Eccentricity Parameters Identification for a Motorized Spindle System Based on Improved Maximum Likelihood Method

Abstract

As a kind of rotor system, the electric spindle system is the core component of the precision grinding machine. The vibration caused by the mass imbalance is the main factor that causes the vibration of the grinding machine. Identifying the eccentricity parameters in an electric spindle system is a key issue in eliminating mass imbalances. It is difficult for engineers to understand the approximate range of eccentricity by experience; that is, it is difficult to obtain a priori information about eccentricity. At the same time, due to the geometric characteristics of the electrospindle system, the material factors and the randomness of the measurement response, these uncertain factors, even in a small case, are likely to cause large deviations in the eccentricity recognition results. The search algorithm used in the maximum likelihood method to identify the eccentricity parameters of the electrospindle system is computationally intensive, and the sensitivity in the iterative process brings some numerical problems.
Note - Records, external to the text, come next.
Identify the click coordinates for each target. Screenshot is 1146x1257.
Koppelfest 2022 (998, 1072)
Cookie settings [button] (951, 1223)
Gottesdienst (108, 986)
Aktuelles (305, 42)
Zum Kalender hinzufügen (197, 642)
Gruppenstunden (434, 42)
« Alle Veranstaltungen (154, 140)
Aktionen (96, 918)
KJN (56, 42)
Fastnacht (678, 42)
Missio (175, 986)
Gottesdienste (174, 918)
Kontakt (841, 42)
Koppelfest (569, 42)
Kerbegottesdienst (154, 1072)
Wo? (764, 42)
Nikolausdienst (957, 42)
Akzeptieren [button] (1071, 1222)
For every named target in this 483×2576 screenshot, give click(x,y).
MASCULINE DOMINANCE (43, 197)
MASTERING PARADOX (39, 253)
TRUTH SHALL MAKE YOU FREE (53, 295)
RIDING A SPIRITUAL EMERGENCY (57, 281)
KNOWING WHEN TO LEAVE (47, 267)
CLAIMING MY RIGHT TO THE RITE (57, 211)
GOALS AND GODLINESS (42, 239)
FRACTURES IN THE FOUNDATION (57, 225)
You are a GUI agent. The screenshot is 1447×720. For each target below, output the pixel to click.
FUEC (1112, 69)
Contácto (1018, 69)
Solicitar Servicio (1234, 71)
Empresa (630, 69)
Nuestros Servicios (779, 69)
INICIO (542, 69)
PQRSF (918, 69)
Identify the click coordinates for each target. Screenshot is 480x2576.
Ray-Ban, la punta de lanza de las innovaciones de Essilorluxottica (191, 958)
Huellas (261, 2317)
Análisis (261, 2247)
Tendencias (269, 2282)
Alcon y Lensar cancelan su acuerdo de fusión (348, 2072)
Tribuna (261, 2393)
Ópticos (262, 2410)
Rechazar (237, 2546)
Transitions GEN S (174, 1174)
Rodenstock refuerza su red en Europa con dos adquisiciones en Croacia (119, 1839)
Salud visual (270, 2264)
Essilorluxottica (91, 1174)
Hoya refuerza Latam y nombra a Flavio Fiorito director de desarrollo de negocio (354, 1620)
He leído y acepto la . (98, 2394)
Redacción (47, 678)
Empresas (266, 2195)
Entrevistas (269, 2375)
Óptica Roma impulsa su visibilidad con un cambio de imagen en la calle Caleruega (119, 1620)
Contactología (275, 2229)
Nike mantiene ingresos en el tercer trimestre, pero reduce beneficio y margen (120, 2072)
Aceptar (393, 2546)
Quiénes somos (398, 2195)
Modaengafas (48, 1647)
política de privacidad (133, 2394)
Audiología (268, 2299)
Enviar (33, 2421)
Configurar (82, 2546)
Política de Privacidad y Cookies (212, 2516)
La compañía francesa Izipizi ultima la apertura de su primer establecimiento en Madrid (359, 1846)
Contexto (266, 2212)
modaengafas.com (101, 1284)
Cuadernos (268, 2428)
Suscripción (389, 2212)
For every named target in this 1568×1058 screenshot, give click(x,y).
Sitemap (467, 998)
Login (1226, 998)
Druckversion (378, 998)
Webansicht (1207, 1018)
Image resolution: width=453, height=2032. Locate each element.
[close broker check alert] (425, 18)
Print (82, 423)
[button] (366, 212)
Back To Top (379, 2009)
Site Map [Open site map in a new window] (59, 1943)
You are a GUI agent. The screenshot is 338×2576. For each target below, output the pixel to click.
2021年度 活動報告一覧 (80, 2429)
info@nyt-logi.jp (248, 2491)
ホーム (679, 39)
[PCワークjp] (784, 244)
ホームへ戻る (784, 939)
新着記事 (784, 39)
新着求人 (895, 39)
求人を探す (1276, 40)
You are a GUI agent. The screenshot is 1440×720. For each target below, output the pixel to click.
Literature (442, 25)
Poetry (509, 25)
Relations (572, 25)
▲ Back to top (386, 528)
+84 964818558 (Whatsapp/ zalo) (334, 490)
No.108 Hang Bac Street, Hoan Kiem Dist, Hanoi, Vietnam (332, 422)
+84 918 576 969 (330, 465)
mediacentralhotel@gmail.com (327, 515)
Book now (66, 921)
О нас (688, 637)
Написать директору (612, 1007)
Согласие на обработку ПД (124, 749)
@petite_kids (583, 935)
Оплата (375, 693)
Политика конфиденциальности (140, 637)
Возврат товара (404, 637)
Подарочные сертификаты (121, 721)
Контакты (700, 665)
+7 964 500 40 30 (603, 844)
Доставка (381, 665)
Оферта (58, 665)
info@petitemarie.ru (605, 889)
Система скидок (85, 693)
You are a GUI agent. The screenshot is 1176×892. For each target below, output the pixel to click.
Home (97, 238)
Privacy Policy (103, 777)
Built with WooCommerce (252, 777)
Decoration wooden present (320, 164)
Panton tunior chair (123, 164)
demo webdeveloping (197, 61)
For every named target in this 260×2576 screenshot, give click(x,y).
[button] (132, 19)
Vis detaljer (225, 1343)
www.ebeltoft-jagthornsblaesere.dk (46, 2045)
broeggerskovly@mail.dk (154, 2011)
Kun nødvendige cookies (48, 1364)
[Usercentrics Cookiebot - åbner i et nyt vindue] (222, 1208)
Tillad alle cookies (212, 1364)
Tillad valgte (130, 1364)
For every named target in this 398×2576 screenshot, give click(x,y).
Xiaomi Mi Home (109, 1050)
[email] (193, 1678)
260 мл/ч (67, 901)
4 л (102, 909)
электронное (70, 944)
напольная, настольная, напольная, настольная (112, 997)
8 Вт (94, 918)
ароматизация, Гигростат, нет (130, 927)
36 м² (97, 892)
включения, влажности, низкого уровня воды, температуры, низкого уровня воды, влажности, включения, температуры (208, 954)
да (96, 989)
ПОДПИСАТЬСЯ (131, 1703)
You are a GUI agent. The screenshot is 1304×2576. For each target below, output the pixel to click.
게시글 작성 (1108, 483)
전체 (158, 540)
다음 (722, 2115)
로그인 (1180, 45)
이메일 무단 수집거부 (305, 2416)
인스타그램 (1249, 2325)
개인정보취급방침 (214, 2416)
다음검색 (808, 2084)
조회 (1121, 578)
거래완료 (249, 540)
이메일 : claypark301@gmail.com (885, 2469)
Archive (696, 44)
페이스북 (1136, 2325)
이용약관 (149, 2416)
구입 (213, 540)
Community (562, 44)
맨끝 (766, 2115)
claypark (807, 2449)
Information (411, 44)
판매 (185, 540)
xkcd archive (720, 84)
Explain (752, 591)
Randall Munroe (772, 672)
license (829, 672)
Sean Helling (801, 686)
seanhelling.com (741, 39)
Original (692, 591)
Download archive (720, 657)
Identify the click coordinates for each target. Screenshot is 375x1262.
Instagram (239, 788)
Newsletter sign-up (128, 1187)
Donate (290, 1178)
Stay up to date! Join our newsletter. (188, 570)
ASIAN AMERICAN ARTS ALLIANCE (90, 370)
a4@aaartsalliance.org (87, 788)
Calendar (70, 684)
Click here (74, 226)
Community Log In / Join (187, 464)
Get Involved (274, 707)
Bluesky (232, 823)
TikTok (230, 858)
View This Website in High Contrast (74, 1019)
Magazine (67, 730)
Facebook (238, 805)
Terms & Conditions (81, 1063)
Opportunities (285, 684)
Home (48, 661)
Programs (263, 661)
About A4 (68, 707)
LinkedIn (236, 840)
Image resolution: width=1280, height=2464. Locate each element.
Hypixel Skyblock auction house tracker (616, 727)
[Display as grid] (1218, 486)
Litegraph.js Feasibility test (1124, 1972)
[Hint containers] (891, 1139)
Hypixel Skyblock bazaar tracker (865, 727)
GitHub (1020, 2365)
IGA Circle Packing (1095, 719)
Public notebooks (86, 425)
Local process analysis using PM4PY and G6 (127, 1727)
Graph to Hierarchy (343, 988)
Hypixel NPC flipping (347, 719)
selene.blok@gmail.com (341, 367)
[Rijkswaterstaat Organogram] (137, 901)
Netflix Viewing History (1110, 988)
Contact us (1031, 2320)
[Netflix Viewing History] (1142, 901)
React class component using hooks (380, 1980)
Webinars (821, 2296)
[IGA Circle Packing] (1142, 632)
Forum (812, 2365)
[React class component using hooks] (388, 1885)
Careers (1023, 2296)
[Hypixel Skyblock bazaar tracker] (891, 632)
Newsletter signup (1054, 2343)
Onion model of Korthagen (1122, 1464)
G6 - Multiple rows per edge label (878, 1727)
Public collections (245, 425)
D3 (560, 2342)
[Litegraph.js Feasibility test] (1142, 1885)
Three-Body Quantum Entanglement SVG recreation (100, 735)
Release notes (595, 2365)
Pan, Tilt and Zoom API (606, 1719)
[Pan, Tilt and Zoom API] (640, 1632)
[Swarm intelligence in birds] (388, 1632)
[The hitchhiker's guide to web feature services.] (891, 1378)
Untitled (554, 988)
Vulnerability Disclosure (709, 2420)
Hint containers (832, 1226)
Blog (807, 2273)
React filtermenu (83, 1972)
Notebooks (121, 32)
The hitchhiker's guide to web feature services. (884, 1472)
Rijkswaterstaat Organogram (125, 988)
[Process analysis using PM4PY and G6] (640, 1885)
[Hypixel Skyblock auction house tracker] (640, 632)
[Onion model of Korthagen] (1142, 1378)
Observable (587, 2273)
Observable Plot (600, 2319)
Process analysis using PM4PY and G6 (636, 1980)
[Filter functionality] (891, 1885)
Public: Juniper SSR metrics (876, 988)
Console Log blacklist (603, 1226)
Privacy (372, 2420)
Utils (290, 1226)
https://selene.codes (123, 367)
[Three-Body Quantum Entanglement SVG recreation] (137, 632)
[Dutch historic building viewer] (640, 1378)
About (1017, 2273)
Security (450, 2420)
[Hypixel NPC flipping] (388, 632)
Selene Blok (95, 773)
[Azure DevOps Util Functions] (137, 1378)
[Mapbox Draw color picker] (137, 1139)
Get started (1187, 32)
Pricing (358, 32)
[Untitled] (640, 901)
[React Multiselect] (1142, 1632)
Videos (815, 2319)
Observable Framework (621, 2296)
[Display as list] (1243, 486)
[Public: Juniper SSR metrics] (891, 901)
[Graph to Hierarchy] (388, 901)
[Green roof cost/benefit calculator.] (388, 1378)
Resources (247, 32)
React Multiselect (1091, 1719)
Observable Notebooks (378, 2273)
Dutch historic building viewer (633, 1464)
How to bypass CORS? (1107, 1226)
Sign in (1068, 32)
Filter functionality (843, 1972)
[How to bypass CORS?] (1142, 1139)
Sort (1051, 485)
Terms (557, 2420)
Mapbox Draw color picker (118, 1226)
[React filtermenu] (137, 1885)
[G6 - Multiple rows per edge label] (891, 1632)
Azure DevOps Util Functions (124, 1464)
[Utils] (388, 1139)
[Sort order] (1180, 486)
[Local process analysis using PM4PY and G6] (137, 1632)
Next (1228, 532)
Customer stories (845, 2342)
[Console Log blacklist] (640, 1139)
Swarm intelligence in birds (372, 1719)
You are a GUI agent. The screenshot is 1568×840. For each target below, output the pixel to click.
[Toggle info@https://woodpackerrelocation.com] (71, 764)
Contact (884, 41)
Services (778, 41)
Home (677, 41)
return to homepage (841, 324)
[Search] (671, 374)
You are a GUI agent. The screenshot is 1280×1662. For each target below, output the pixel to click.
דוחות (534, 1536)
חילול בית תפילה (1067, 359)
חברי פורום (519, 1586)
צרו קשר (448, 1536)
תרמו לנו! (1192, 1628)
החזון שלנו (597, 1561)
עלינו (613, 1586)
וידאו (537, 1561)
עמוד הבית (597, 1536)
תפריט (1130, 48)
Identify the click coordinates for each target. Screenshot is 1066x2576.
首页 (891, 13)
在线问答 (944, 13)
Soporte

This paper introduces an Advance-Retreat Method (ARM) of the search interval to the maximum likelihood method, the unknown parameter increment obtained by the maximum likelihood method is used as the step size in the iteration, and the Advance-Retreat Method of the search interval is used to adjust the next design point so that the objective function value is gradually decreasing. The recognition results under the three kinds of measurement errors show that the improved maximum likelihood method improves the recognition effect of the maximum likelihood method and can reduce the influence of uncertainty factors on the recognition results, and the robustness is satisfactory.